Tebliğnamede, tüm kanıtlar ışığında sanık Çağatay Aksu’un, bağlantıya girmek istediği Şule Çet’e cinsel taarruzda bulunduğu, sonrasında Cet’in şiddetli reaksiyon göstermesi üzerine cinsel akın kabahatinin ortaya çıkmaması için öldürülerek yahut baygın ya da kendinden geçmiş halde pencereden atılarak hayatına son verildiği değerlendirildi. Tebliğnamede, sanık Berk Akand’ın, bütün bunlar olurken hiçbir şeyden haberi olmamasının mümkün olmadığı aktarıldı. Sanıkların ölen Şule’nin direncini manevi olarak ve fiilen birlikte kırdıkları, karar ve irade birliği ile dayanışmalı hareket ederek, hareket üzerinde birlikte hakimiyet sağladıklarının kabulünde mecburilik bulunması karşısında, sanık Berk Akand’ın başka sanık Çağatay Aksu ile birlikte işlediği, ‘cinsel akın kabahatini gizlemek ve kanıtlarını ortadan kaldırmak emeliyle taammüden öldürme’ hatasından TCK’nın 82/1-h ve 37’nci hususları uyarınca fail olarak cezalandırılması gerektiği vurgulandı.

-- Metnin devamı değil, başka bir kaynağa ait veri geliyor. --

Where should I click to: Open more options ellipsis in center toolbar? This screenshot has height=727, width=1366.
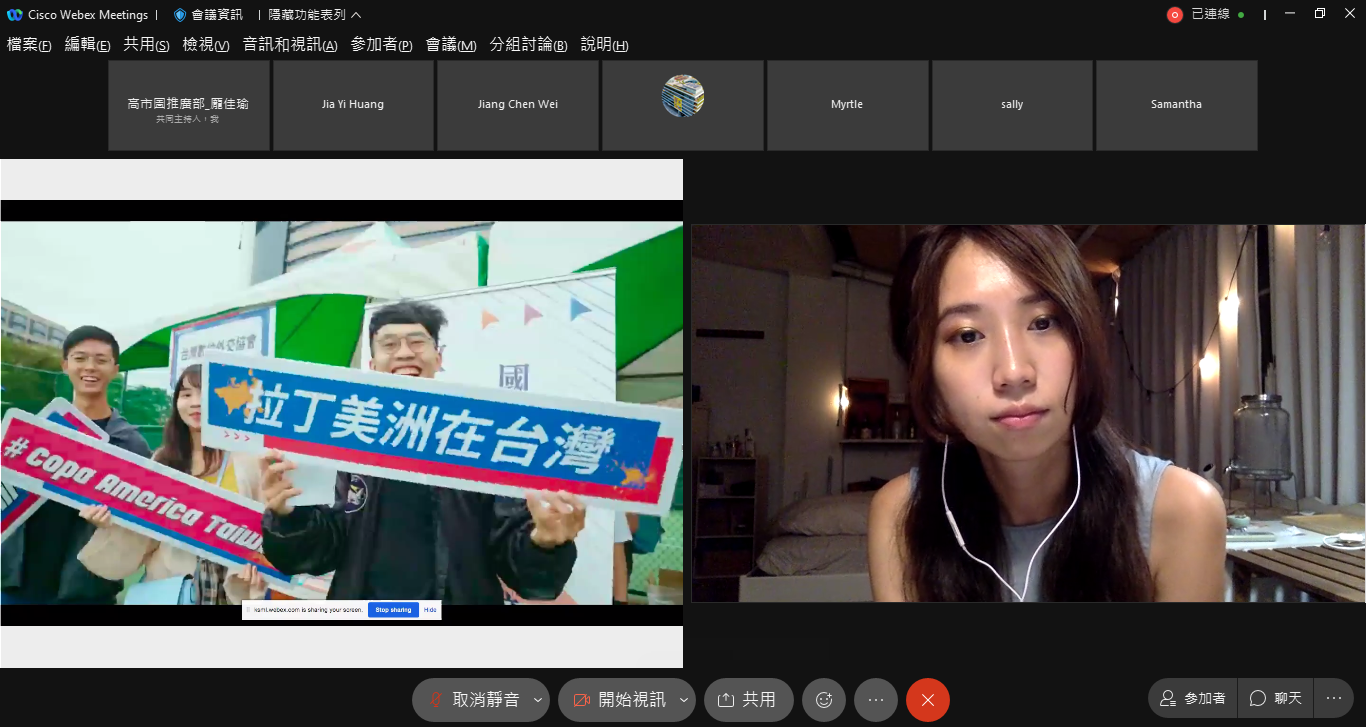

“SANIKLARA EKSİK CEZAYA HÜKMEDİLMESİ HUKUKA AYKIRI”
Tebliğnamede, iki sanığa verilen cezada indirim uygulanmasına ait, Yargıtay içtihadlarına atıf yapılarak, “Hak etmedikleri halde ve münasebette kanun unsurundaki tabirin tekrarı ile yetinilerek takdiri indirim uygulanmasına karar verilmek suretiyle sanıklara eksik cezaya hükmedilmesi konuları yasa ve hukuka muhalif olduğundan kararların bozulması talep ve bildiri olunur” denildi. Sanık Çağatay Aksu’nun, ‘cinsel akın cürmünü gizlemek hedefiyle taammüden öldürme’ kabahatinden ağırlaştırılmış müebbet, sanık Berk Akand’ın da asli fail olarak bu suçlamayla cezalandırılması gerektiği belirtildi. Yargıtay Cumhuriyet Başsavcılığı’nın talebi, Yargıtay 1’nci Ceza Dairesince duruşmalı incelenecek.